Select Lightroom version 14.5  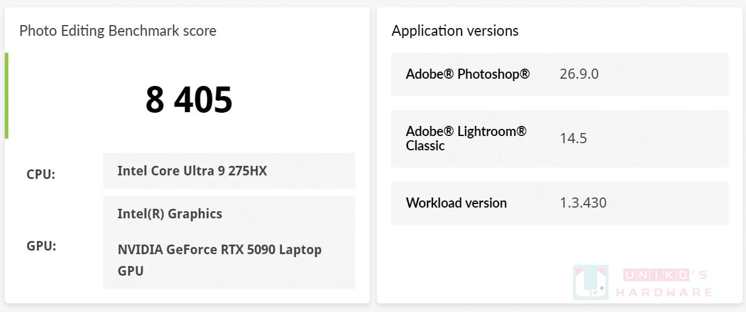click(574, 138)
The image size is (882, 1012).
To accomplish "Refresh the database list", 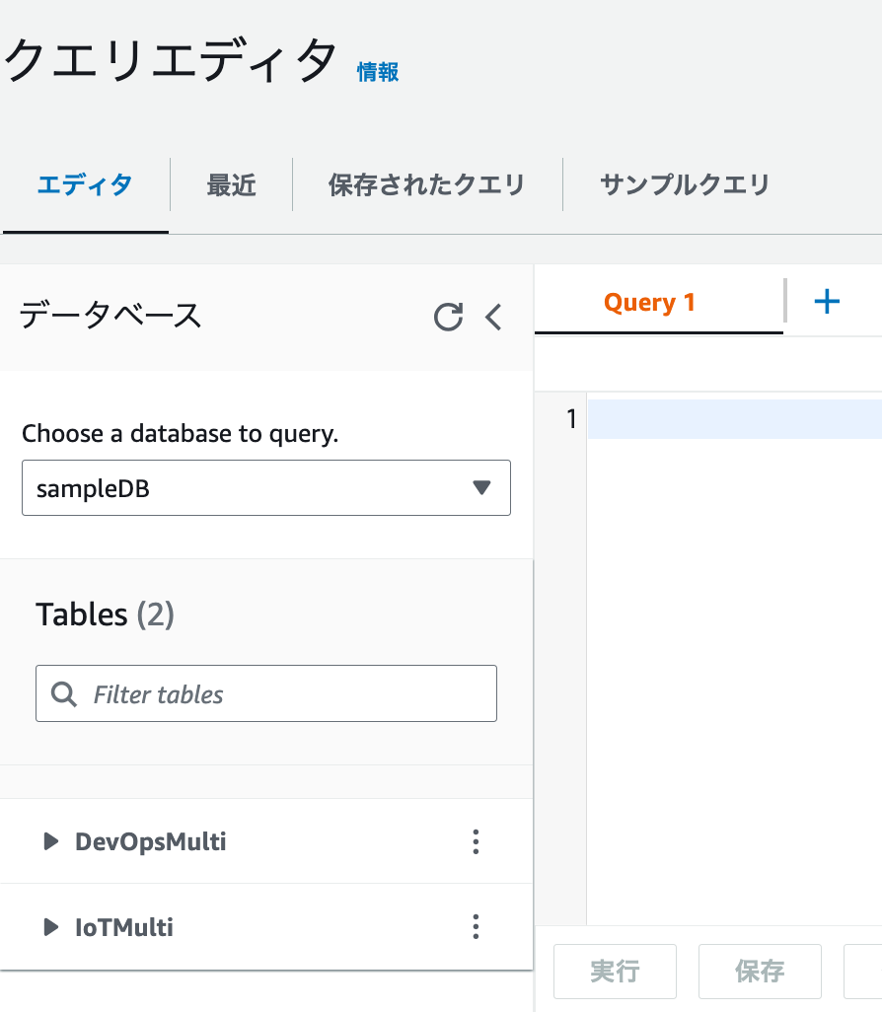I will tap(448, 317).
________________
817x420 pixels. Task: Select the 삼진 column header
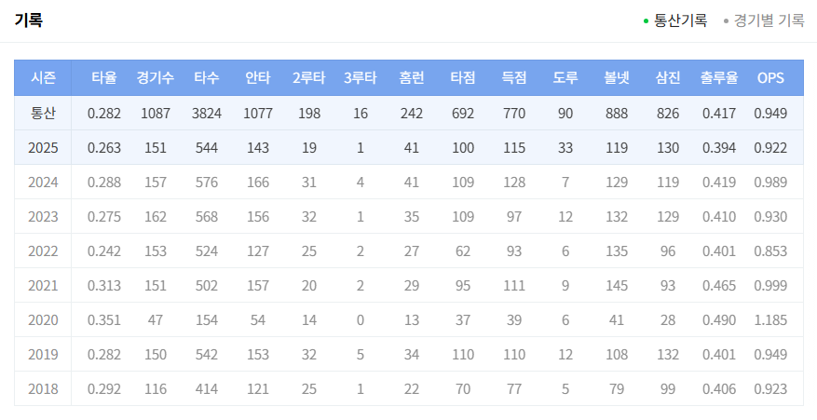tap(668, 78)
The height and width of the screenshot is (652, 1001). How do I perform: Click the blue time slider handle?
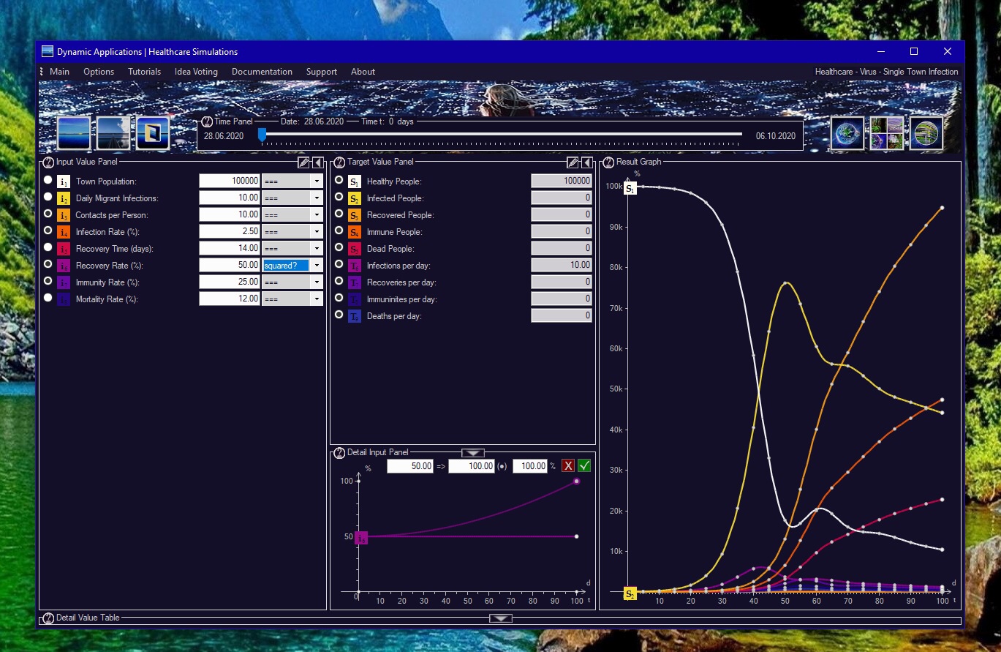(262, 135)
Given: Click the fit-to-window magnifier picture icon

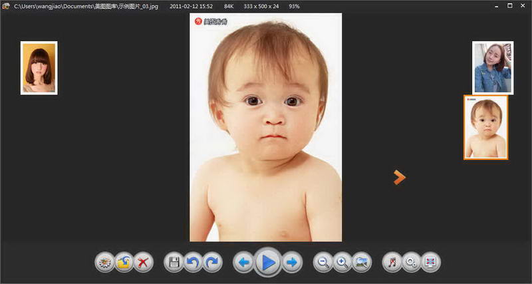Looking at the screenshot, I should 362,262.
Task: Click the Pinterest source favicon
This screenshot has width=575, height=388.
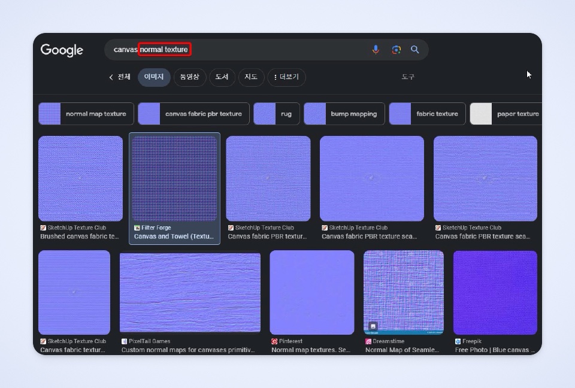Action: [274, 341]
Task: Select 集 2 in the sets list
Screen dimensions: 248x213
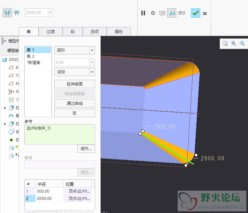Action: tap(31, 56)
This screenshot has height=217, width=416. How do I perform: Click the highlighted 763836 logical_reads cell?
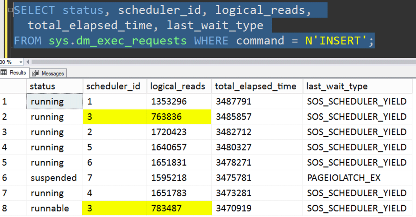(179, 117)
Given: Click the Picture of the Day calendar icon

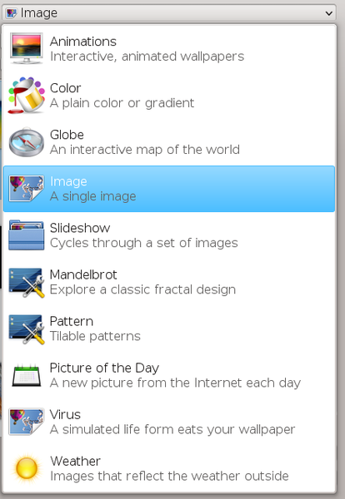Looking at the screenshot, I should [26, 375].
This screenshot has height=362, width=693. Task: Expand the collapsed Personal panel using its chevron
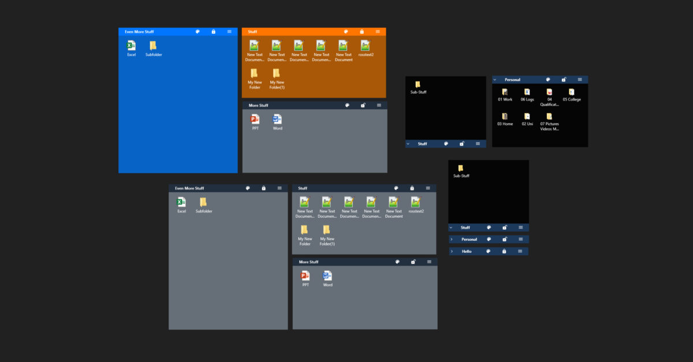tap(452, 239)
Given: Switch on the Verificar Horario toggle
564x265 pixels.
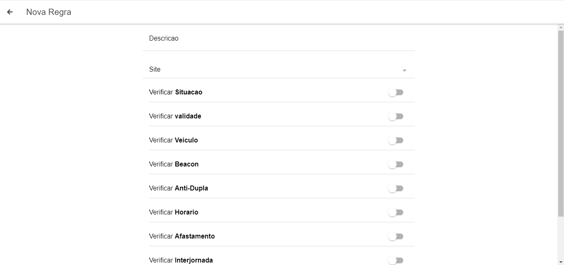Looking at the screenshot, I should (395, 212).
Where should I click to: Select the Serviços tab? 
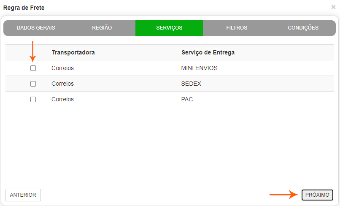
________________
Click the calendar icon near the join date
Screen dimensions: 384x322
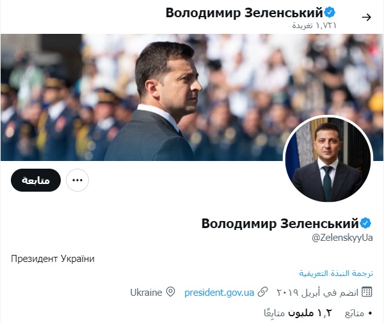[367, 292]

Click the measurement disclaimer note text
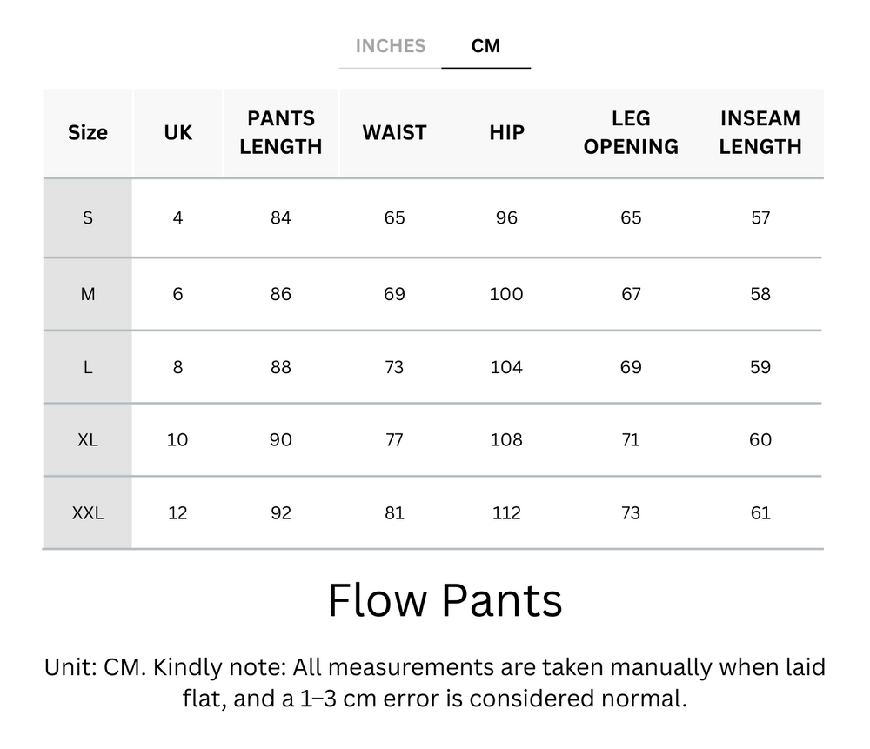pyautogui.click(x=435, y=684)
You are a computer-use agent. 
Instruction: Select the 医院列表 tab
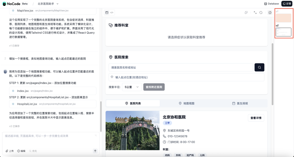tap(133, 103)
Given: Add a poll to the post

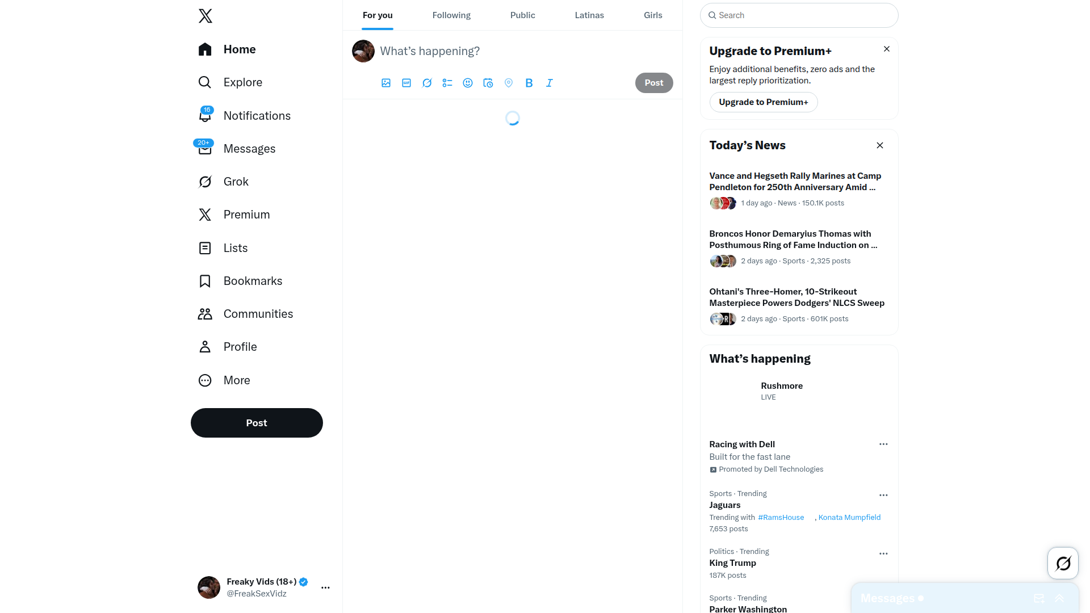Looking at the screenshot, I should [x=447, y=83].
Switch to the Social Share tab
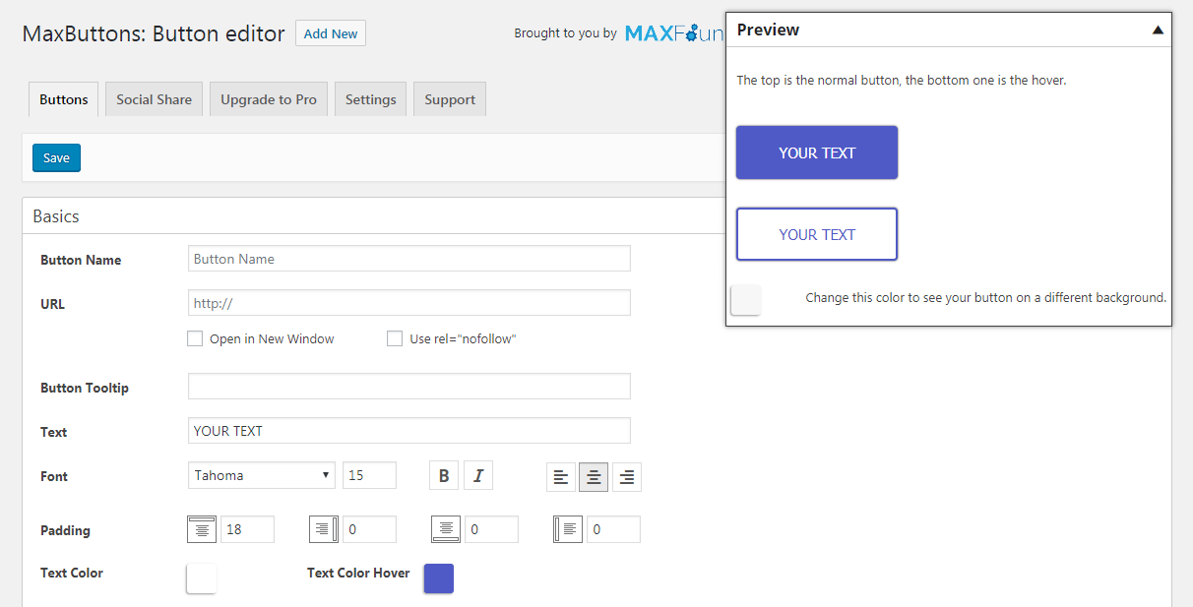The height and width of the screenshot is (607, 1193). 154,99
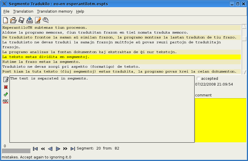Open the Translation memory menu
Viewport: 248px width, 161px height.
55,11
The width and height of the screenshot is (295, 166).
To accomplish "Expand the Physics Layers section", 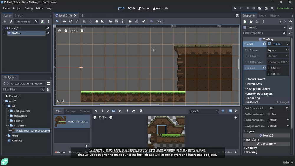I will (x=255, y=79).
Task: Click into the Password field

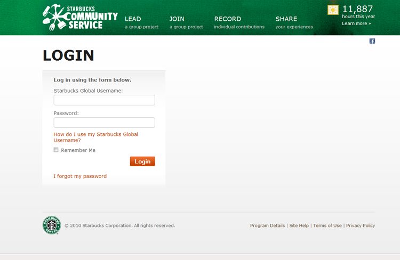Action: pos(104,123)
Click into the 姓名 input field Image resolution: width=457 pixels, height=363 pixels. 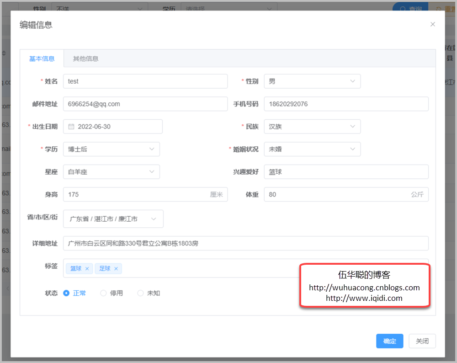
________________
Transcribe, from the material above, the stretch starting at the line with "817x420 pixels. Task: Select" and ending at the line with "Task: Click the Pinterest source favicon", both included, exactly. Do not carry over pictures.

# Task answer
817x420 pixels. Task: Select the 삼진 column header
tap(668, 78)
The height and width of the screenshot is (652, 1001). How do I perform: Click the blue time slider handle?
(262, 135)
Given: Click the fit-to-window magnifier picture icon

Looking at the screenshot, I should 362,262.
Task: Click the Pinterest source favicon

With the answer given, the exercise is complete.